Compiti da svolgere:
(a) Nel testo sulla guerra senza restrizioni, in che anno fu pubblicato il libro Unrestricted Warfare?
(b) Estrai dal testo sulla guerra senza restrizioni il passo che comincia con "Questa strategia, chiamata" e termina con "armi non convenzionali.".
(c) Prosegui il testo sulla guerra senza restrizioni a partire dalla sua ultima frase.

Estratto:
Nel 1999, due ufficiali dell’Esercito cinese, Qiao Liang e Wang Xiangsui, pubblicarono un libro intitolato Unrestricted Warfare (Guerra senza restrizioni), in cui proponevano un nuovo modo di combattere: non più solo con armi e soldati, ma anche con strumenti economici, culturali e tecnologici. Secondo la loro visione, per indebolire una potenza nemica più forte non serve uno scontro diretto. È più efficace logorarla dall’interno.
Questa strategia, chiamata “guerra asimmetrica” o “guerra senza limiti”, prevede l’uso di mezzi non militari come manipolazione dei mass media, attacchi finanziari, pressione psicologica, dipendenza da tecnologie straniere e influenza culturale per destabilizzare l’avversario. Nel corso degli anni il regime cinese si è evoluto nell’utilizzare strumenti propagandistici e “armi” di narcotizzazione di massa, come ad esempio i social media. Per alcuni analisti strategici, attaccare ad esempio indirettamente la gioventù, fa parte di questa nuova forma bellica, con l’obiettivo di minare il futuro produttivo, demografico e militare di un Paese. In questo schema, le piattaforme come TikTok e il controllo dei vari canali informativi diventano armi non convenzionali.

Informazioni riportate:
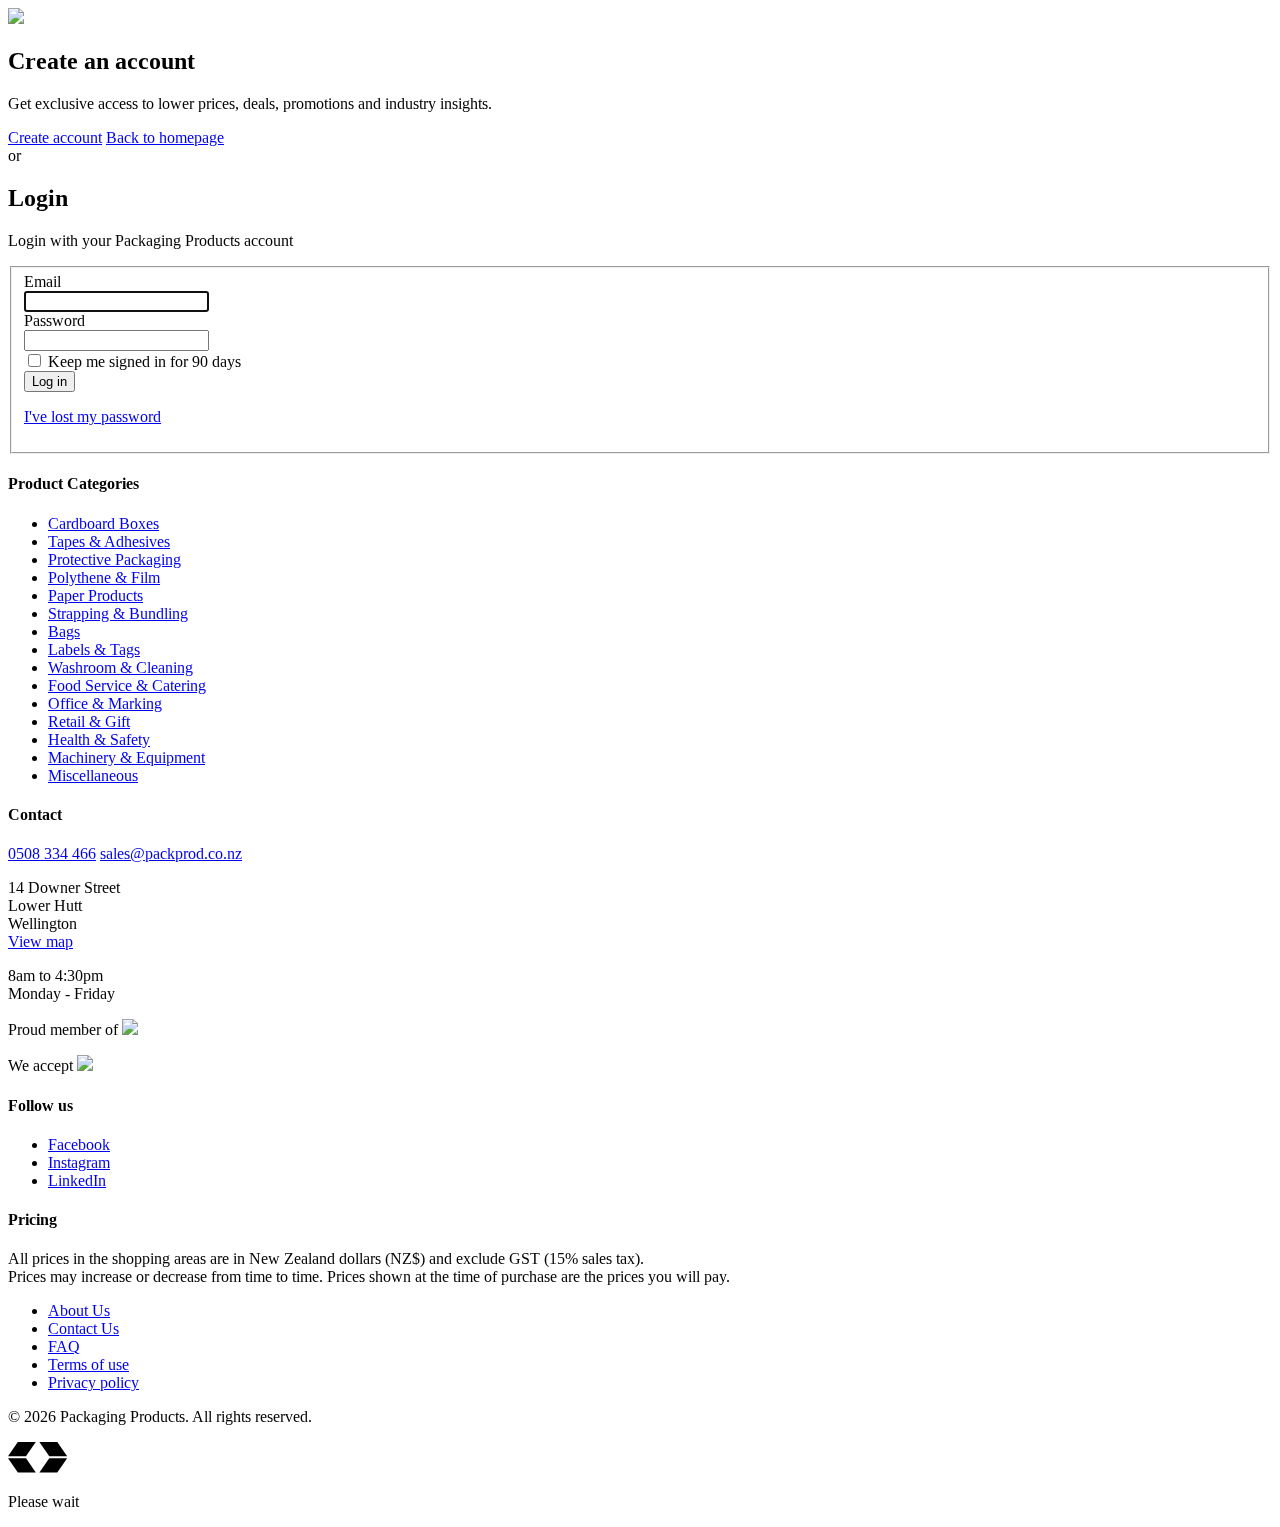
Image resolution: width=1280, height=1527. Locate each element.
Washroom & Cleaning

Risposte:
(a) Nel 1999.

(b)
Questa strategia, chiamata “guerra asimmetrica” o “guerra senza limiti”, prevede l’uso di mezzi non militari come manipolazione dei mass media, attacchi finanziari, pressione psicologica, dipendenza da tecnologie straniere e influenza culturale per destabilizzare l’avversario. Nel corso degli anni il regime cinese si è evoluto nell’utilizzare strumenti propagandistici e “armi” di narcotizzazione di massa, come ad esempio i social media. Per alcuni analisti strategici, attaccare ad esempio indirettamente la gioventù, fa parte di questa nuova forma bellica, con l’obiettivo di minare il futuro produttivo, demografico e militare di un Paese. In questo schema, le piattaforme come TikTok e il controllo dei vari canali informativi diventano armi non convenzionali.

(c)
La guerra è combattuta sul piano dell’attenzione, dell’identità, dell’autonomia cognitiva. Non serve invadere un Paese se si può distrarre i suoi giovani con infinite ore di contenuti insulsi, diffondere modelli di comportamento autolesionisti, indebolire la salute mentale collettiva, promuovere l’individualismo estremo e saturare le menti di stimoli, lasciando meno spazio al pensiero critico. È la forma più efficace di colonizzazione cognitiva: invisibile, attraente, e (apparentemente) volontaria.
Con giovani sempre più dipendenti dai social come TikTok e, in casi estremi come negli Stati Uniti, esposti a droghe come il fentanyl, proveniente sempre dalla Cina, per alcuni analisti la “guerra senza restrizioni” non è più solo una teoria astratta ma una strategia concreta già in atto, che punta a indebolire dall’interno le società avversarie. TikTok stesso è tra i primi social a livello mondiale: nato in Cina ma rivolto principalmente agli utenti internazionali.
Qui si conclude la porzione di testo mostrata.